Big data is a broad term for data sets so large or complex that traditional data processing applications are inadequate. Challenges include analysis, capture, data curation, search, sharing, storage, transfer, visualization, and information privacy - From wikipedia
Hadoop is a a framework that allows for the distributed processing of large data sets across clusters of computers using simple programming models.
There are four main modules in Hadoop.
1.Hadoop Common: The common utilities that support the other Hadoop modules.
2.Hadoop Distributed File System (HDFS™): A distributed file system that provides high-throughput access to application data.
3.Hadoop YARN: A framework for job scheduling and cluster resource management.
4.Hadoop MapReduce: A YARN-based system for parallel processing of large data sets.
Before going further, Let's note that we have three different types of data.
Structured : Structured data has strong schema and schema will be checked during write & read operation. e.g. Data in RDBMS systems like Oracle, MySQL Server etc.
Unstructured: Data does not have any structure and it can be any form - Web server logs, E-Mail, Images etc.

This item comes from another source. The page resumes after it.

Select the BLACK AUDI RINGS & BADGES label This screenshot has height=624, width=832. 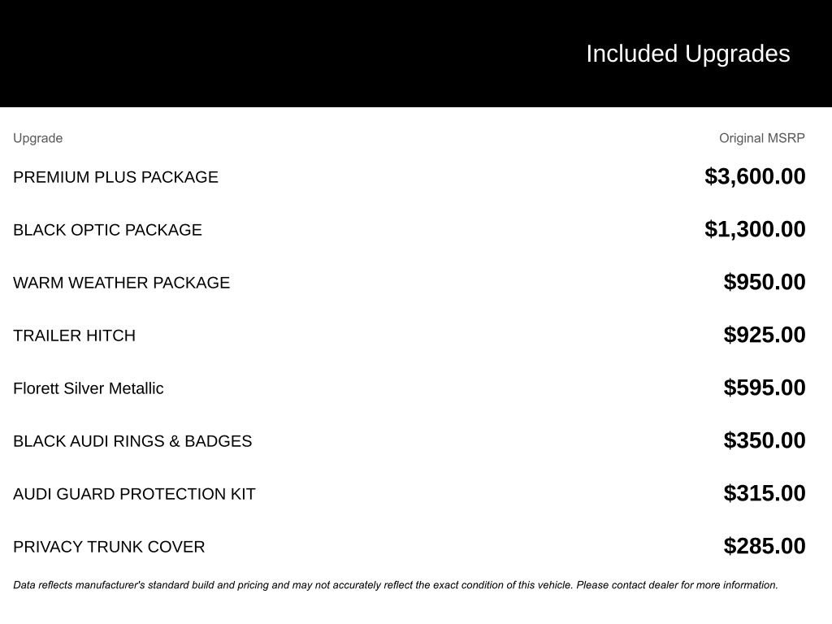pyautogui.click(x=132, y=441)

Semi-structured: Data is not strictly structured but have some structure. e.g. XML files
Depending on type of data to be processed, we have to choose right technology.
Some more projects, which are part of Hadoop
HBase™: A scalable, distributed database that supports structured data storage for large tables.
Hive™: A data warehouse infrastructure that provides data summarization and ad hoc querying.
Pig™: A high-level data-flow language and execution framework for parallel computation
Hive Vs PIG comparison can be found at my other post in this question
HBASE won't replace Map Reduce. HBase is scalable distributed database & Map Reduce is programming model for distributed processing of data. Map Reduce may act on data in HBASE in processing.
You can use HIVE/HBASE for structured/semi-structured data and process it with Hadoop Map Reduce
You can use SQOOP to import structured data from traditional RDBMS database Oracle, SQL Server etc and process it with Hadoop Map Reduce
You can use FLUME for processing Un-structured data and process with Hadoop Map Reduce
Have a look at: Hadoop Use Cases
Hive should be used for analytical querying of data collected over a period of time. e.g Calculate trends , summarize website logs but it can't be used for real time queries.
HBase fits for real-time querying of Big Data. Facebook use it for messaging and real-time analytics.
PIG can be used to construct dataflows,run a scheduled jobs, crunch big volumes of data,aggregate/summarize it and store into relation database systems. Good for ad-hoc analysis.
Hive can be used for ad-hoc data analysis but it can't support all un-structured data formats unlike PIG
ZooKeeper is a centralized service for maintaining configuration information, naming, providing distributed synchronization and providing group services which are very useful for a variety of distributed systems. HBase is not operational without ZooKeeper.
Apache Spark is a general compute engine that offers fast data analysis on a large scale. Spark is built on HDFS but bypasses MapReduce and instead uses its own data processing framework. Common uses cases for Apache Spark include real-time queries, event stream processing, iterative algorithms, complex operations and machine learning.
Mahout™: A Scalable machine learning and data mining library.
Tez™: A generalized data-flow programming framework, built on Hadoop YARN, which provides a powerful and flexible engine to execute an arbitrary DAG of tasks to process data for both batch and interactive use-cases. Tez is being adopted by Hive™, Pig™ and other frameworks in the Hadoop ecosystem, and also by other commercial software (e.g. ETL tools), to replace Hadoop™ MapReduce as the underlying execution engine
I have covered only some of key components of Hadoop ecosystem. If you like to have a look at all component of ecosystem, have a look at this ecosystem table
If above table is very difficult to digest, have a look at minified version of ecosystem at this article
But to understand all of these system, I would like you to start with Apache website first and explore other articles later.